Wednesday, March 2, 2011


Recently, I've been having P and E memorize some poems. E has a ridiculously good memory, which I noticed as we review the Bible verses we've learned. P will say what she remembers, and E will fill in any words she stumbles on, in addition to flawlessly announcing the reference.

Over Christmas, Ari read Tolkien's original The Hobbit to the kids, and they fell in love with the poem "That's What Bilbo Baggins Hates". It is recited by the dwarves as they clean up after dinner, and goes as follows:

Chip the glasses and crack the plates!
Blunt the knives and bend the forks!
That’s what Bilbo Baggins hates –
Smash the bottles and burn the corks!

Cut the cloth and tread on the fat!
Pour the milk on the pantry floor!
Leave the bones on the bedroom mat!
Splash the wine on every door!

Dump the crocks in a boiling bowl;
Pound them up with a thumping pole;
And when you’ve finished, if any are whole,
Send them down the hall to roll!

That’s what Bilbo Baggins hates!
So, carefully! Carefully with the plates!
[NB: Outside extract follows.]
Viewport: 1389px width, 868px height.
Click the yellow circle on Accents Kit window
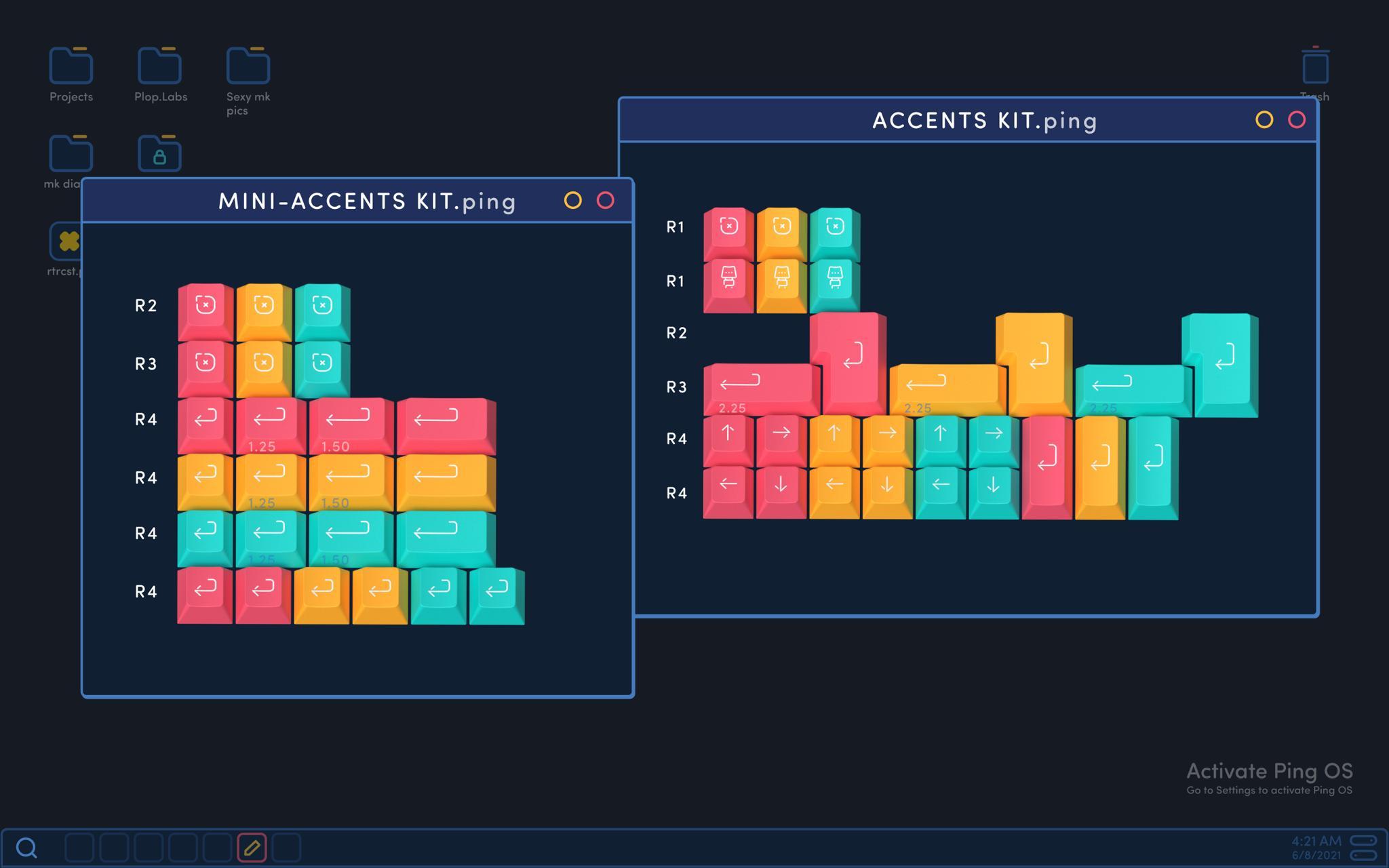tap(1264, 120)
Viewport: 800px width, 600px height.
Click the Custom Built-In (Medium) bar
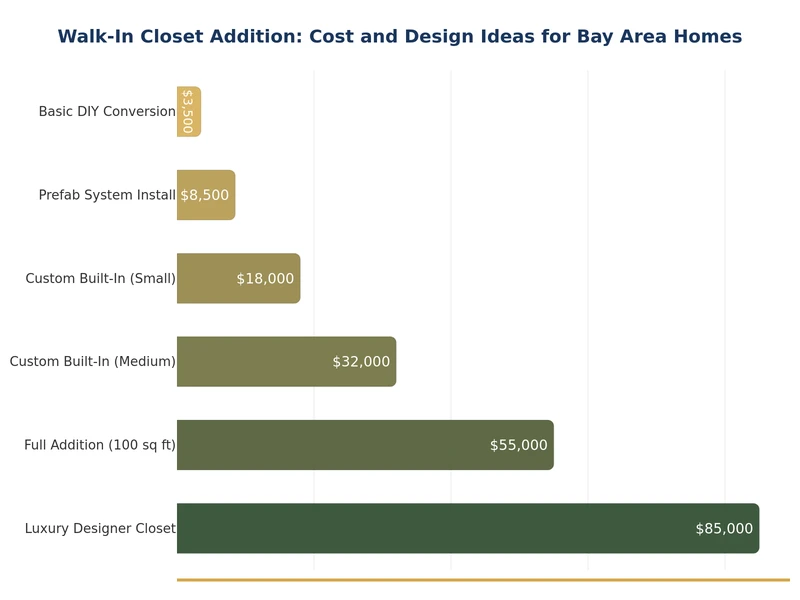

About a month ago, I started working on memorizing the poem with them. This has been a fairly effortless process with the following strategy. On the first day, I read the poem through 3 times on 3 separate occasions. Then, each day for 2 weeks, I read the poem through 3 times just once. Then, I started saying just the first word of each line and waiting for the kids to fill in the blanks for me. They're getting better at not needing me to say very many of the first words any more, and the entire process has been thoroughly enjoyable. We review the poem once daily now, with great relish.

This week, we've started in on another poem, which I first met in my Order of Magnitude Physics class at Caltech. When I first read it to the kids 2 years ago, they knew it was funny but didn't really get it. I had printed it out then, and somehow the printout surfaced again. When I read it to them a week ago, I knew this was another one they would love memorizing. It's written by Jack Prelutsky, who has written a wide variety of kids' poems.

The turkey shot out of the oven
and rocketed into the air,
it knocked every plate off the table
and partly demolished a chair.

It ricocheted into a corner
and burst with a deafening boom,
then splattered all over the kitchen,
completely obscuring the room.

It stuck to the walls and the windows,
it totally coated the floor,
there was turkey attached to the ceiling,
where there'd never been turkey before.

It blanketed every appliance,
it smeared every saucer and bowl,
there wasn't a way I could stop it,
that turkey was out of control.

I scraped and I scrubbed with displeasure,
and thought with chagrin as I mopped,
that I'd never again stuff a turkey
with popcorn that hadn't been popped.

(In case you're curious, in Order of Magnitude Physics, we had to calculate the approximate velocity of the turkey given only the information in the poem. This led to all sorts of experiments, including some classmates of mine stuffing Cornish hens with popcorn and discovering that the corn got too waterlogged to pop, and me stuffing an empty spice container with popcorn and putting it in the microwave, and discovering that the odor of melting plastic becomes offensive before any kind of explosion occurs.)

There are many things to love about both of these poems. They have a steady meter and predictable rhyme patterns, which makes them easy to memorize. They are also full of delicious vocabulary words (ricocheted, chagrin), which, memorized in context, will be easy for my children to recognize when they encounter them in future. Most importantly, they are lots of fun. The kids have a great sense of accomplishment in memorizing and reciting long poems, and thoroughly enjoy the images created by the words. I intend to keep them memorizing poems throughout their education - I'm enjoying it too.